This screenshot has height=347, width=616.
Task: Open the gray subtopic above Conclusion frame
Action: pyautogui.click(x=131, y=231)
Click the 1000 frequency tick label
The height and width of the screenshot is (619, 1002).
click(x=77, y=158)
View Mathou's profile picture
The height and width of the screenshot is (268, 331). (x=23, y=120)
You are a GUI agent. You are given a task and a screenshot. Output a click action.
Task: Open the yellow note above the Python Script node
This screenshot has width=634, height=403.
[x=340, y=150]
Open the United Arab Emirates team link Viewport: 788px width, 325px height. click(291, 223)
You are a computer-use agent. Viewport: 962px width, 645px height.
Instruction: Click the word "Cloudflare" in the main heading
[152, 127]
..............................
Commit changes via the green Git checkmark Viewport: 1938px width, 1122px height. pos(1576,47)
..............................
WHAT IS EXPECTED
Copy out the records above word for word, starting at the line containing "This screenshot has height=347, width=616." and ending at the line containing "[x=340, y=150]", including both of those lines.

TASK ANSWER
This screenshot has height=347, width=616.
Task: Open the gray subtopic above Conclusion frame
Action: pyautogui.click(x=131, y=231)
Click the 1000 frequency tick label
The height and width of the screenshot is (619, 1002).
click(x=77, y=158)
View Mathou's profile picture
The height and width of the screenshot is (268, 331). (x=23, y=120)
You are a GUI agent. You are given a task and a screenshot. Output a click action.
Task: Open the yellow note above the Python Script node
This screenshot has width=634, height=403.
[x=340, y=150]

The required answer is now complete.